Surface electronic properties of diamond

TL;DR

This paper reviews the surface electronic properties of hydrogen-terminated diamond, highlighting how a conductive layer forms via transfer doping, enabling applications like ion-sensitive transistors with pH-dependent conductivity.

Contribution

It provides a comprehensive analysis of the electronic surface states of diamond and demonstrates the fabrication of pH-sensitive ISFET devices based on this understanding.

Findings

Conductive surface layer forms via transfer doping.

Holes in the layer have mobilities up to 350 cm2/Vs.

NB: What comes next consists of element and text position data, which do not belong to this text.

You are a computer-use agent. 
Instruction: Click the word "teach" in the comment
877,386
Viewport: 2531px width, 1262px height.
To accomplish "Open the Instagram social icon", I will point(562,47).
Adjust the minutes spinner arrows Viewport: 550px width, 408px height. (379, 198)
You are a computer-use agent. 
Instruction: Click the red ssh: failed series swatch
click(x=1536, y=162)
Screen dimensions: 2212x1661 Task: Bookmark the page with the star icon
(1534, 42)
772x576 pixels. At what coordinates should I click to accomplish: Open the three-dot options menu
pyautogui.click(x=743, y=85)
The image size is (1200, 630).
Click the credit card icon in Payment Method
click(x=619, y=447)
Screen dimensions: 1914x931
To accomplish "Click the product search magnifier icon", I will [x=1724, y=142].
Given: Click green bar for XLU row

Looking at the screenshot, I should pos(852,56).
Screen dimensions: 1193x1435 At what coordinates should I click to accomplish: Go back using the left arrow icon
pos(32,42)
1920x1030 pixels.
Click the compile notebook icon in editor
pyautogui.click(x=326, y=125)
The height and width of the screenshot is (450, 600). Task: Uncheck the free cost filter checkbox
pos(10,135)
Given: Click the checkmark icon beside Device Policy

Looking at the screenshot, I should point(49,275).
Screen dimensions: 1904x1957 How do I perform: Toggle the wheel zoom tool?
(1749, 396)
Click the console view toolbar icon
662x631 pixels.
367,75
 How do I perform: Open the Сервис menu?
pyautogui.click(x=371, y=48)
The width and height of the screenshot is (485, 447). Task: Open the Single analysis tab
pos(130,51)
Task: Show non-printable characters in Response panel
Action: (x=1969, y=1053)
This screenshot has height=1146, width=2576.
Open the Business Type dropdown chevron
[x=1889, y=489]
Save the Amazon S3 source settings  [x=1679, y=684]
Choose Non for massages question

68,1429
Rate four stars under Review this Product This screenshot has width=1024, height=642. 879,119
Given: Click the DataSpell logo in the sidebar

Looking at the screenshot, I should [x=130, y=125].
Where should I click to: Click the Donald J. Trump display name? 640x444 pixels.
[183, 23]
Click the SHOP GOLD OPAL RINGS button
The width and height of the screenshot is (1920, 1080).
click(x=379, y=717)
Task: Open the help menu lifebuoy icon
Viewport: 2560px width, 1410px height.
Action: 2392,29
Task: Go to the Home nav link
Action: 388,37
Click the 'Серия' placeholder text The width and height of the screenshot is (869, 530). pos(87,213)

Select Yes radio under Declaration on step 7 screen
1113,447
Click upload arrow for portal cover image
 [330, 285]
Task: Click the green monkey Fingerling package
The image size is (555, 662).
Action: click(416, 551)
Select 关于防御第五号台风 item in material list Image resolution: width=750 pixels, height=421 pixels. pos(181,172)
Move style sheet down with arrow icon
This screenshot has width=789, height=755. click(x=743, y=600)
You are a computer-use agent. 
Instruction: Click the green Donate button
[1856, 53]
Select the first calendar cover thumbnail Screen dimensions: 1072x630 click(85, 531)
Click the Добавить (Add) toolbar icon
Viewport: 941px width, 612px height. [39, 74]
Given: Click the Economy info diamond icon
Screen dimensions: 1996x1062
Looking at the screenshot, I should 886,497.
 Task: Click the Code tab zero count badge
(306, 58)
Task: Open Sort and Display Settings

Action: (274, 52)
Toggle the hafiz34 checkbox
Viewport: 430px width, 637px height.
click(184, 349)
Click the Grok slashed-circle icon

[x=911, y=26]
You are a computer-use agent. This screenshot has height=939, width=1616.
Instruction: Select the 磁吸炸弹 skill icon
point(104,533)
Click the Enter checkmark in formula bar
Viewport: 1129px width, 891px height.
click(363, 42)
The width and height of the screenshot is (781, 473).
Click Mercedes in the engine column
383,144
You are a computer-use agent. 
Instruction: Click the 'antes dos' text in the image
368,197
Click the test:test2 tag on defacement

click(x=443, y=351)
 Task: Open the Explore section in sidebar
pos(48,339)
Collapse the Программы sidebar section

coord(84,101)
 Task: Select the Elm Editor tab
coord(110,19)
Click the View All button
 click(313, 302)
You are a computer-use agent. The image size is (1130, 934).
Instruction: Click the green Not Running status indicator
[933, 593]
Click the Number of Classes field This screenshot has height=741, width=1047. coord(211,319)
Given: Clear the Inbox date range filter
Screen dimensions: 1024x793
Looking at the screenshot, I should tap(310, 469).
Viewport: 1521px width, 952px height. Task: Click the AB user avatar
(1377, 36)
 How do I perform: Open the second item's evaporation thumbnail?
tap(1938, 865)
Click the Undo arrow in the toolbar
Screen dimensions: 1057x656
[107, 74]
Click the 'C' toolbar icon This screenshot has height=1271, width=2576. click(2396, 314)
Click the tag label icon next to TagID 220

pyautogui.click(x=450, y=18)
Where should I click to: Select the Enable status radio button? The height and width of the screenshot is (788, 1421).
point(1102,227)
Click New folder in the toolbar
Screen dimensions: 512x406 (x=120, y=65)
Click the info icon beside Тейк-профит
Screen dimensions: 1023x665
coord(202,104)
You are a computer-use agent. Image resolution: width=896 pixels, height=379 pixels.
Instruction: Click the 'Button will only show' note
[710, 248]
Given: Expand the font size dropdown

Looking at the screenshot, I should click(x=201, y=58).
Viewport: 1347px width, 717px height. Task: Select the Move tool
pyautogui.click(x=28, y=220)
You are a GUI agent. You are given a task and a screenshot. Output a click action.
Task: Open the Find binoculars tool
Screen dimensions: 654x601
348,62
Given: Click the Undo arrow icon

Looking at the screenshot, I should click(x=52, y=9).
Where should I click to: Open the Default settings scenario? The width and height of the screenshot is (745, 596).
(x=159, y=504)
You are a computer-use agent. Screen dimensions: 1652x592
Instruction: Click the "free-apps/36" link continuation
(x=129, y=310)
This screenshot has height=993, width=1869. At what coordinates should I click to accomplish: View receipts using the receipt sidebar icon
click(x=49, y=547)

Surface pH influences hole density and device conductivity.

Abstract

Surface electronic properties of undoped hydrogen terminated diamond covered with adsorbates or in electrolyte solutions are summarized. The formation of a conductive layer at the surface of diamond is discussed based on Hall effect, conductivity, contact potential difference (CPM), scanning electron microscopy (SEM), and cyclic voltammetry data applied on homoepitaxially grown CVD diamond films with atomically smooth hydrogen terminated surfaces. Due to electron transfer from valence band states into empty states of the electrolyte (transfer doping), a highly conductive surface layer is generated. Holes propagate in the layer with mobilities up to 350 cm2/Vs. The sheet hole density is in the range 10^11 to 5x10^12 cm^-2, and dependents on pH of the electrolyte. Numerical solutions of the Schrodinger and Poisson equations reveal a 2D density of state (DOS) distribution. This has been utilized to manufacture ion-sensitive field effect transistors (ISFET). The drain source conductivity is pH dependent, with about 66 mV/pH. Application of potentials larger than the oxidation threshold of +0.7 V (pH 13) to +1.6 V (pH 1) gives rise to strong leakage currents and to partial surface oxidation.